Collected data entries

Segment Open

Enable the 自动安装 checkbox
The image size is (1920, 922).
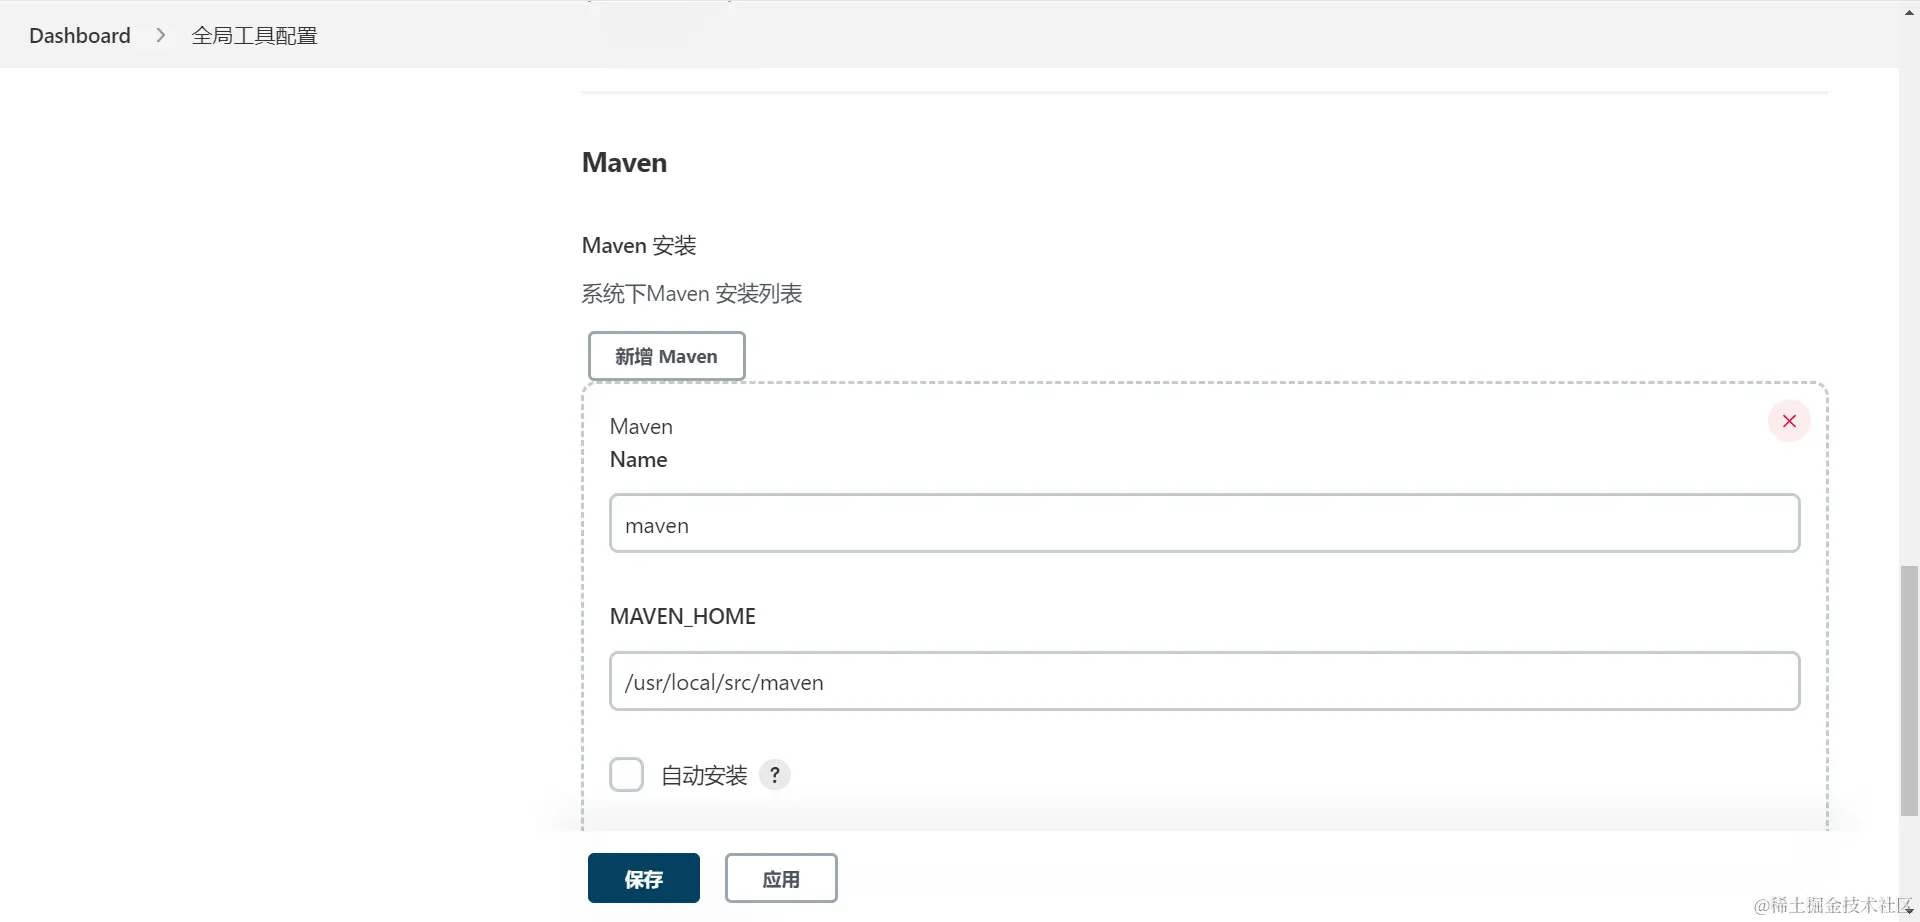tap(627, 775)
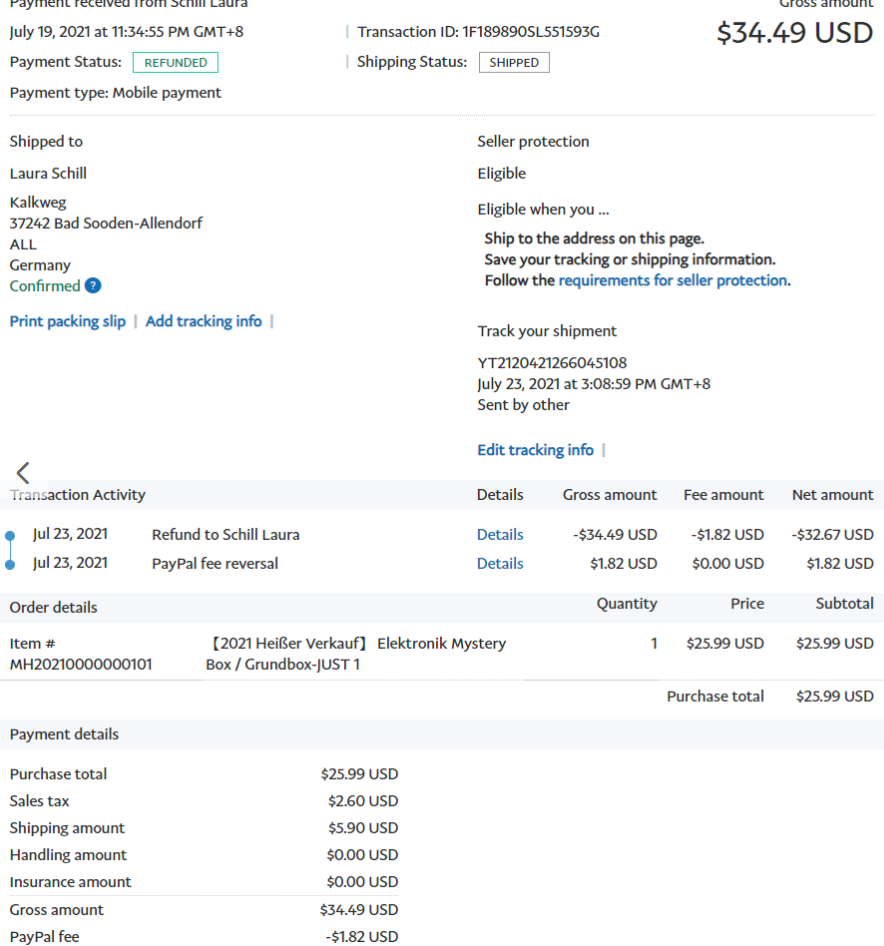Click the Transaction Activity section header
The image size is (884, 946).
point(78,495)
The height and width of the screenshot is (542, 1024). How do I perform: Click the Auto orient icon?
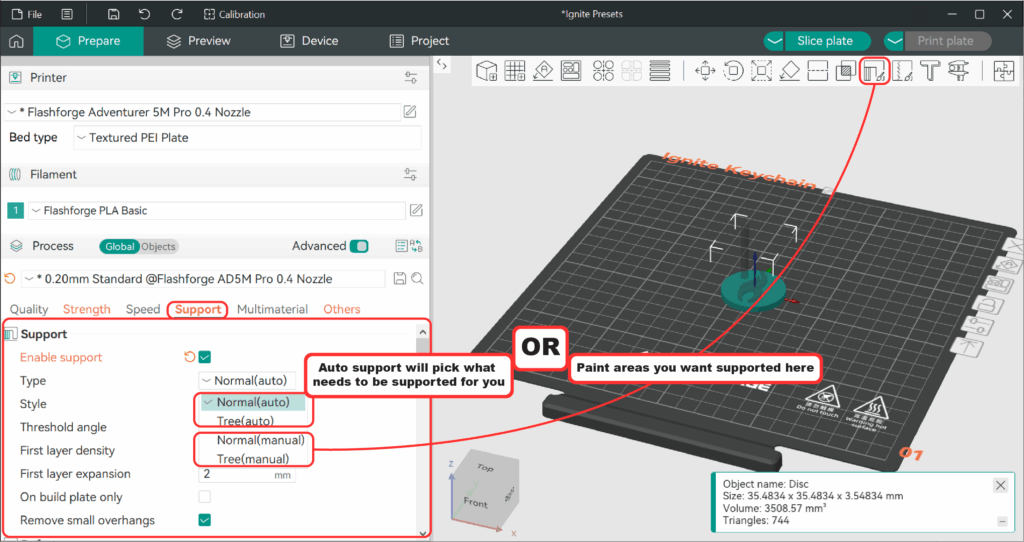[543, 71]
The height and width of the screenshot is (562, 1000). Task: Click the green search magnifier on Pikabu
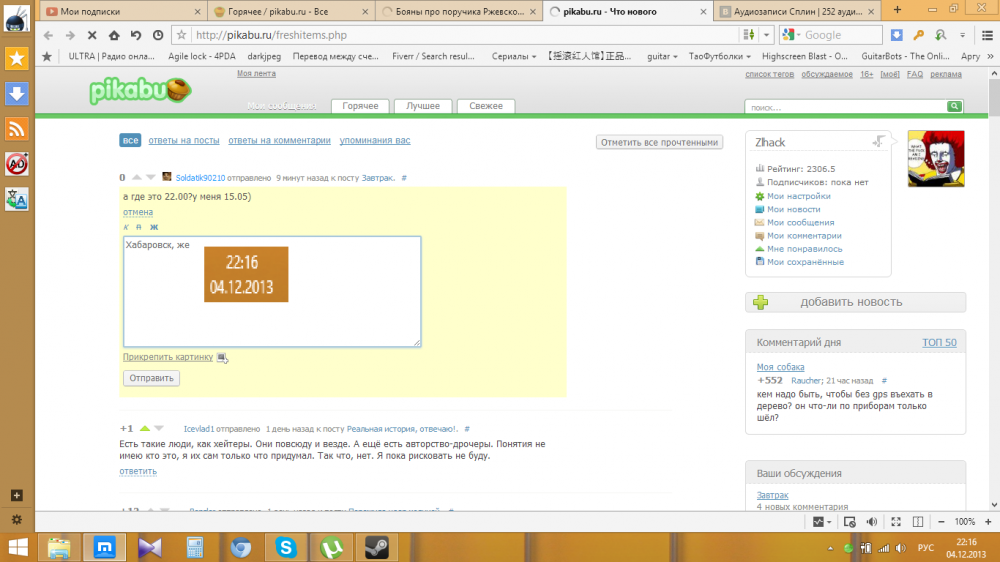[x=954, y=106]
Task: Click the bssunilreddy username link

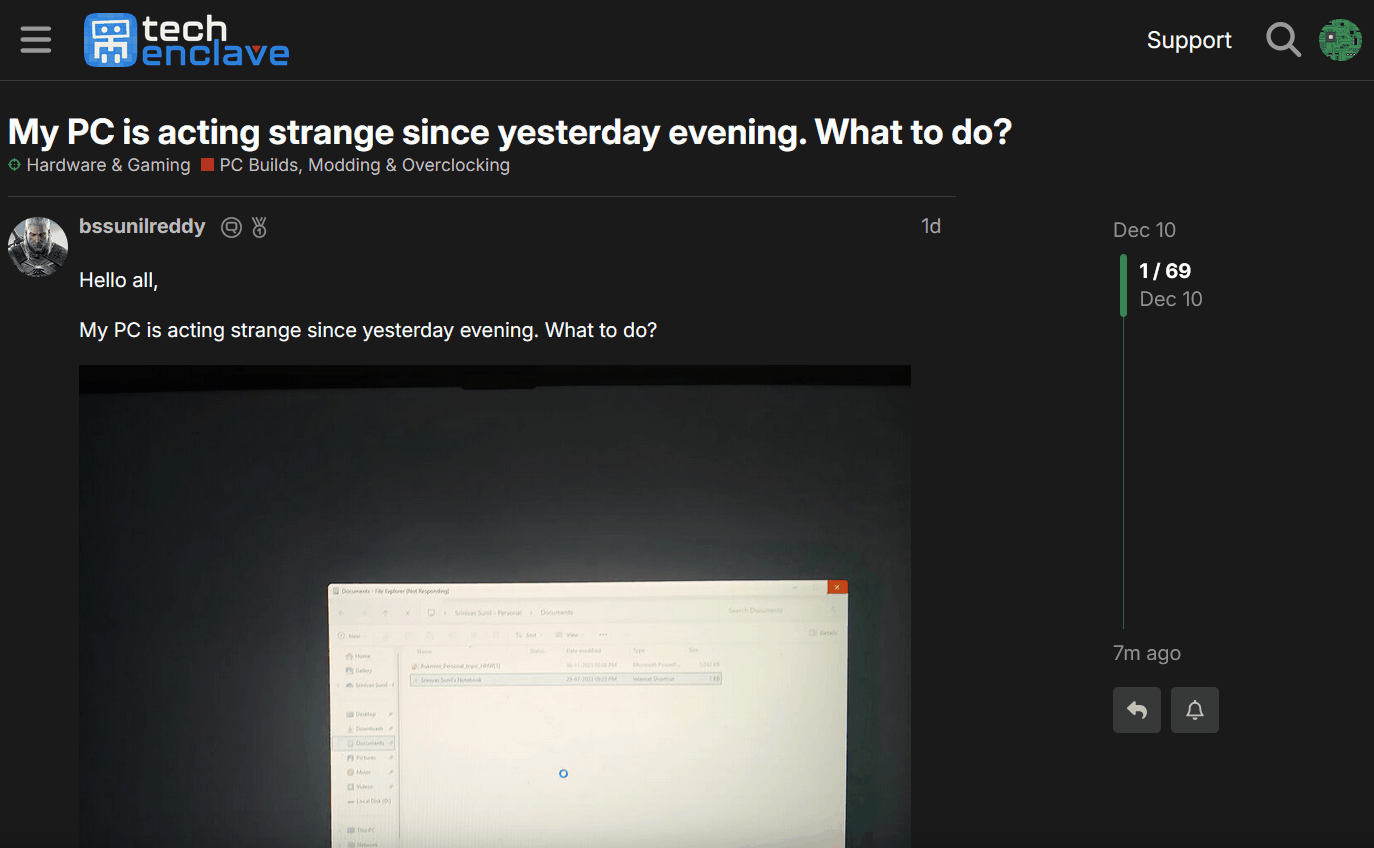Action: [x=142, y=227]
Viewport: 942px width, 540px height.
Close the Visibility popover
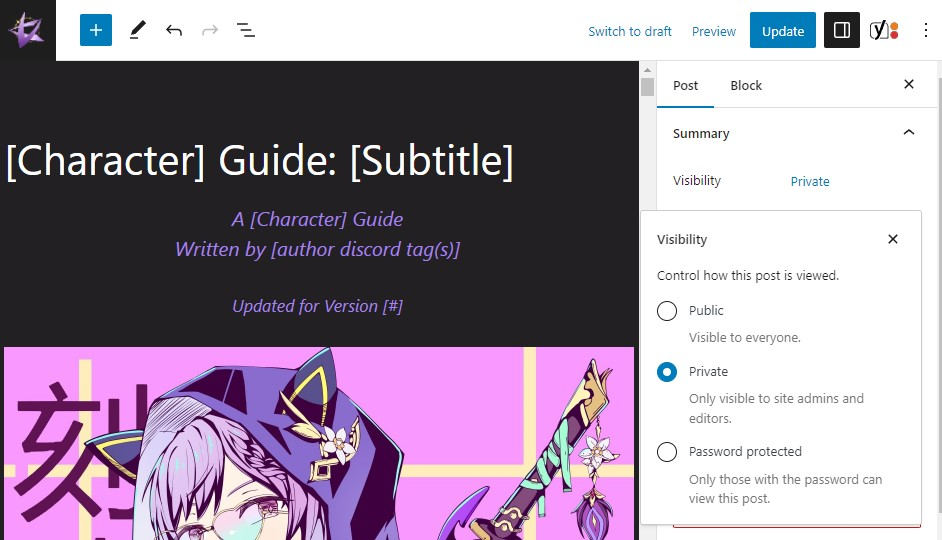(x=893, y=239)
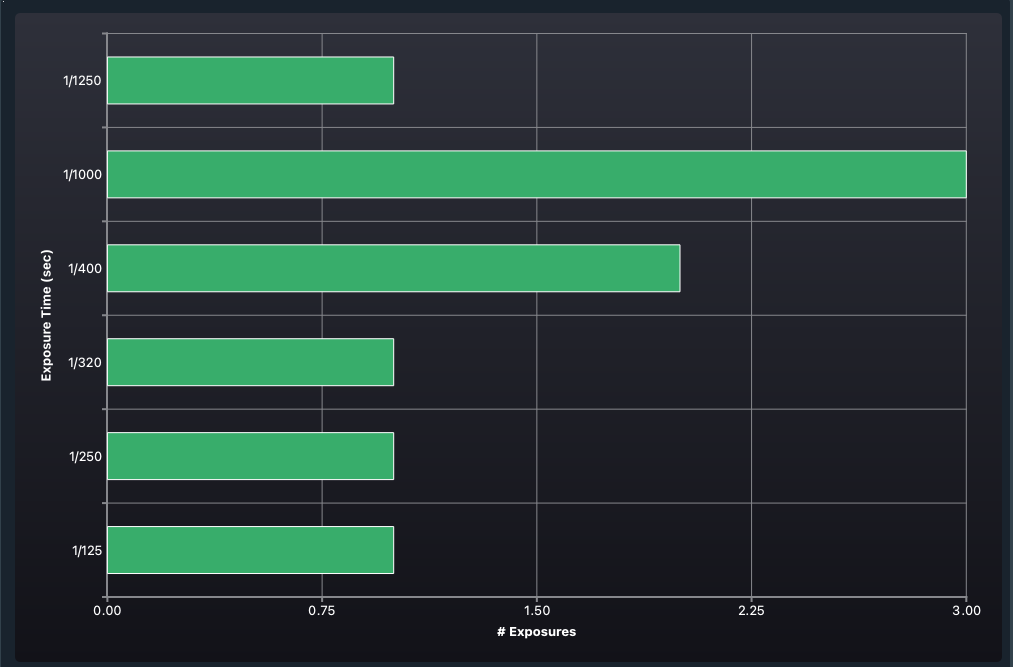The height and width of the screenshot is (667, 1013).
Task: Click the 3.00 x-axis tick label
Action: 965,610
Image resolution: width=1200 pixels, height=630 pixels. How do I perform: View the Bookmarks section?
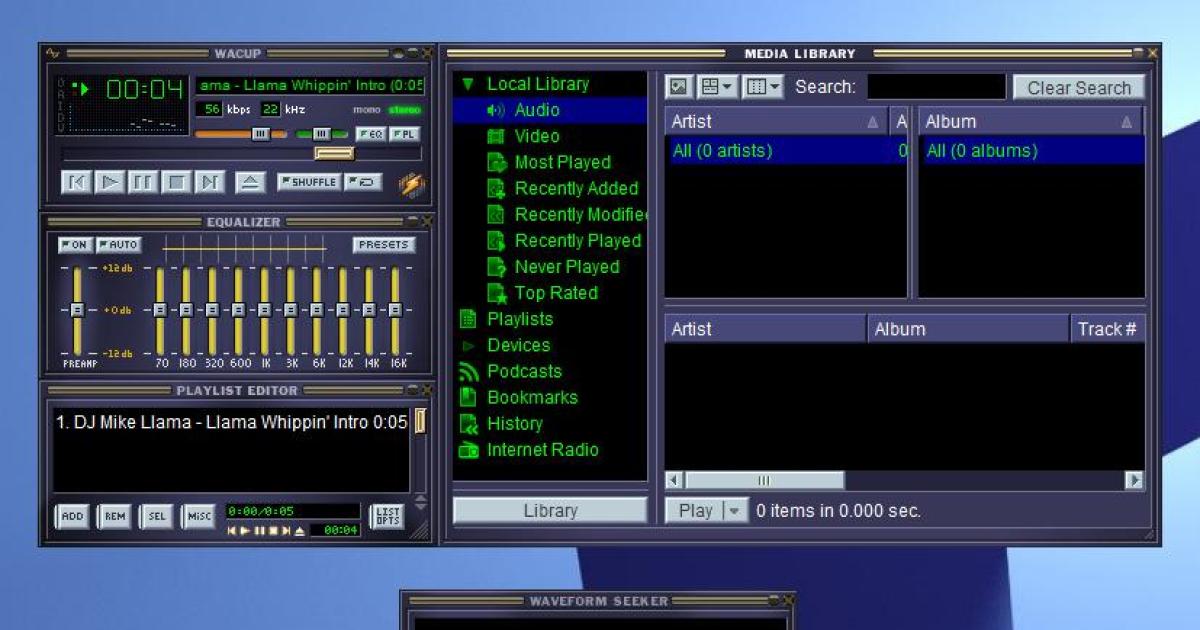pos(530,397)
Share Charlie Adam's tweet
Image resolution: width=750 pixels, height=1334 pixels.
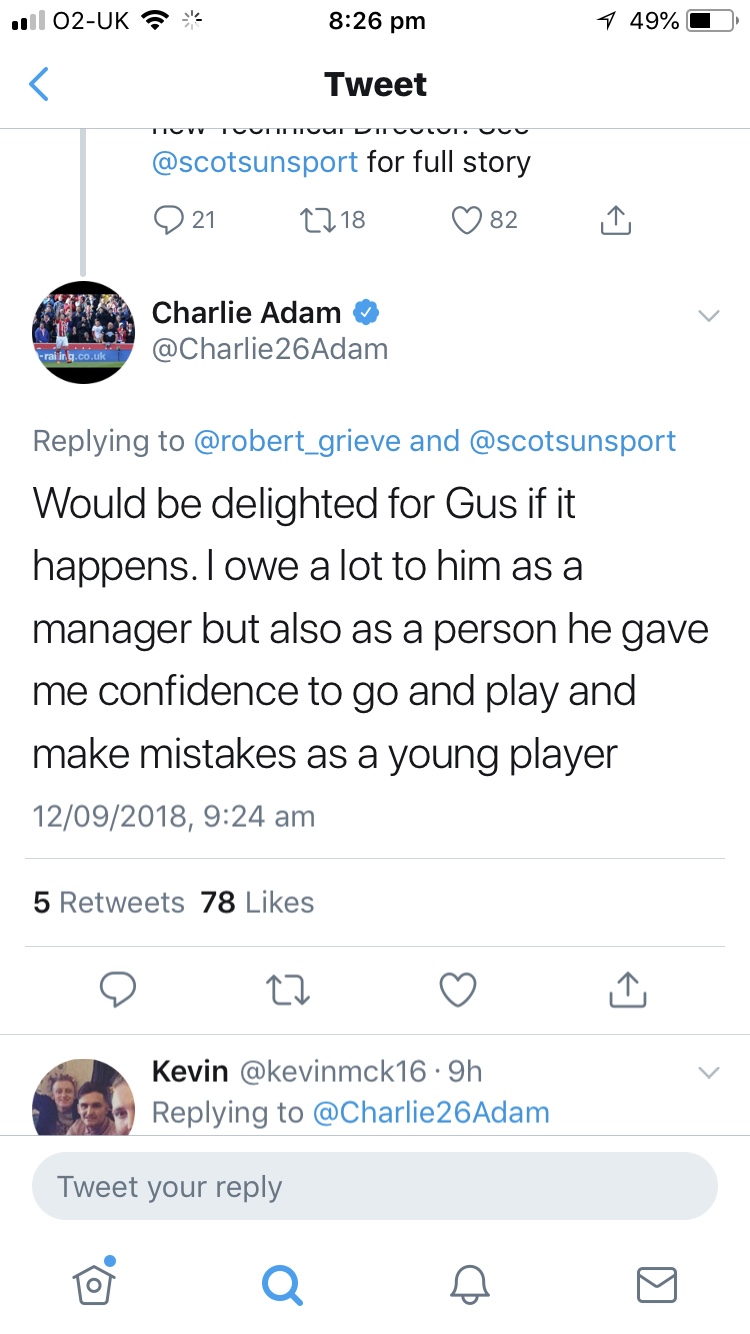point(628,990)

Segment Closed

What you are asked to do
Your output should be exactly the lines of the records above from the one with "The height and width of the screenshot is (542, 1024)." through the last, both ends included, with pictures excluded.

Solution to this problem
The height and width of the screenshot is (542, 1024). How do I perform: Click the Auto orient icon?
[543, 71]
The height and width of the screenshot is (562, 1000). Task: Click the green search magnifier on Pikabu
[x=954, y=106]
Task: Click the bssunilreddy username link

Action: [x=142, y=227]
Viewport: 942px width, 540px height.
Close the Visibility popover
(x=893, y=239)
The height and width of the screenshot is (667, 1013).
Task: Click the 3.00 x-axis tick label
Action: 965,610
Image resolution: width=1200 pixels, height=630 pixels. How do I perform: View the Bookmarks section?
pos(530,397)
Share Charlie Adam's tweet
Image resolution: width=750 pixels, height=1334 pixels.
point(628,990)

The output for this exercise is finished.